→ **Work to complete**
Look through the records below for the line with "Where should I" and the line with "Click the $197", then return those lines and all lines between, exactly.

→ **Source data**
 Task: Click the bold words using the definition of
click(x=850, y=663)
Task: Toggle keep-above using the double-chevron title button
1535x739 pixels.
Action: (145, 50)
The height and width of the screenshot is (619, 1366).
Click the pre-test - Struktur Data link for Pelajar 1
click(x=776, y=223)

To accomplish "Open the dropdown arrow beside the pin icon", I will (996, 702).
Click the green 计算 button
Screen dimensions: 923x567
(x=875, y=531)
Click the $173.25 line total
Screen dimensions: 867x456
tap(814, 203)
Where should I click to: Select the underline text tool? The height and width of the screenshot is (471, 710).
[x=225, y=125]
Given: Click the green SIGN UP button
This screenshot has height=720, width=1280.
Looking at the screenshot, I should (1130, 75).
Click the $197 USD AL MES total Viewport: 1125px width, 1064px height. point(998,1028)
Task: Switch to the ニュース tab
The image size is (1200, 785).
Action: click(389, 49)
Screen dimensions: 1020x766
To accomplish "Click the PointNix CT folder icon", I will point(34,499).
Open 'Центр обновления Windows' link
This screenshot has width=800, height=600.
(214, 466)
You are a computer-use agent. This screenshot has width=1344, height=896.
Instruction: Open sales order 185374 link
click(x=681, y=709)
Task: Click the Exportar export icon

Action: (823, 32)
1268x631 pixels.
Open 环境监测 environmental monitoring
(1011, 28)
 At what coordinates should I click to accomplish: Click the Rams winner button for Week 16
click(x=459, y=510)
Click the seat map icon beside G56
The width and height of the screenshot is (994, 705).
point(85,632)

→ **Expected answer**
Where should I click to: Select the underline text tool? The height and width of the screenshot is (471, 710).
[x=225, y=125]
Given: Click the green SIGN UP button
This screenshot has height=720, width=1280.
Looking at the screenshot, I should (1130, 75).
Click the $197 USD AL MES total Viewport: 1125px width, 1064px height. point(998,1028)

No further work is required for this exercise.